The coverage dispute arose out of a construction site accident that occurred in May 2015.  In April 2017, the injured worker sued construction company BR Mountain Homes.  BR Mountain Homes promptly notified its general liability insurer, Auto-Owners, of the suit.  Auto-Owners issued a reservation of rights (“ROR”) addressed to BR Mountain Homes “to the Attention of Mr. Brian Thurman,” and retained counsel to defend the underlying suit.  Thereafter, in late April 2017, the injured worker amended the underlying complaint to add Thurman and Davis, an officer and employee of BR Mountain Homes.  Three months later, Auto-Owners issued ROR letters to Thurman and Davis.

The court held that Auto-Owners was estopped from denying coverage as to Thurman and Davis based on the three-month delay in issuing RORs to those individuals.  The court explained that the first letter was insufficient to reserve rights as to Thurman and Davis because at the time it was sent, they had not been named as defendants.  Further, the court noted that the policy’s rights and obligations applied separately to each insured pursuant to a “separation of insureds” provision.

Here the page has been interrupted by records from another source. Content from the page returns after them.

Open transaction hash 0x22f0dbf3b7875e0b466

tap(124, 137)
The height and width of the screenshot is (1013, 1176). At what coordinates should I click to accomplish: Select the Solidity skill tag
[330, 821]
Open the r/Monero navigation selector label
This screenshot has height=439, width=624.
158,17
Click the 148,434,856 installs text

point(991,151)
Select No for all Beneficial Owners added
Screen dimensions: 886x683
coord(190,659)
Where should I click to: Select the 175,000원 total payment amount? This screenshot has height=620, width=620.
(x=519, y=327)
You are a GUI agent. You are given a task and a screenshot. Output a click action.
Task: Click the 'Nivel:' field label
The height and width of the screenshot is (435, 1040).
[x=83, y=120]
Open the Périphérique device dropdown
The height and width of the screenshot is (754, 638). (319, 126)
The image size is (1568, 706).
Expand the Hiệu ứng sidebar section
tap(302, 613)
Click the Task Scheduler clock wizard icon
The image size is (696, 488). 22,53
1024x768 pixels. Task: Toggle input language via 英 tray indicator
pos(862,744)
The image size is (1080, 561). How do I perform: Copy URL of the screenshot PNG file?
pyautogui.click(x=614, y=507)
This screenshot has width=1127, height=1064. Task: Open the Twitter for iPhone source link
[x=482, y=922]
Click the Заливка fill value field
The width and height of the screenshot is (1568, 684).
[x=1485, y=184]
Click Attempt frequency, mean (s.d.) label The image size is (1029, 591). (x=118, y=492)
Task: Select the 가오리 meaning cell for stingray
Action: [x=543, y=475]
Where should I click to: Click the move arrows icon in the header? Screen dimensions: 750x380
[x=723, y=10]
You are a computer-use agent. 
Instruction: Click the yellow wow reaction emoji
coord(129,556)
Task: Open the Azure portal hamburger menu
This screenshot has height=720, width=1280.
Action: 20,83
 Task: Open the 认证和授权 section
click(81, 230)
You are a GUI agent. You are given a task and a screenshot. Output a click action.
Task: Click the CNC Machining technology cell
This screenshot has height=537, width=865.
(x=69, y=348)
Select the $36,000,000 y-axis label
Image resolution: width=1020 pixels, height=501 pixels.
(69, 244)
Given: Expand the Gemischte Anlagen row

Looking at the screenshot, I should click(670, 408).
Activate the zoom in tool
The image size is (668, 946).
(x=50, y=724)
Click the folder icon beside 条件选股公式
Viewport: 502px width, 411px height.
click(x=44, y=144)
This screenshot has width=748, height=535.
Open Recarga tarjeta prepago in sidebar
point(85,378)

Addressing a separate issue, the court ruled that an issue of fact existed as to whether BR Mountain Homes had breached the policy’s notice requirement.  The policy required notice “as soon as practicable of an ‘occurrence’ or an offense which may result in a claim.”  It further stated that the insurer could not be sued “unless all of [the policy] terms have been fully complied with.”  Although BR Mountain Homes notified Auto-Owners promptly after the underlying suit was filed in 2017, it did not notify Auto-Owners about the accident at any point during the previous two-year period.  The court acknowledged that notice was a condition precedent to coverage, but concluded that timeliness is a question for the factfinder.  More specifically, the court held that a jury must determine “whether this delay was objectively reasonable, and if not, whether appropriate justifications exist for BR Mountain Homes’ failure to provide notice to Auto-Owners in a timely fashion.”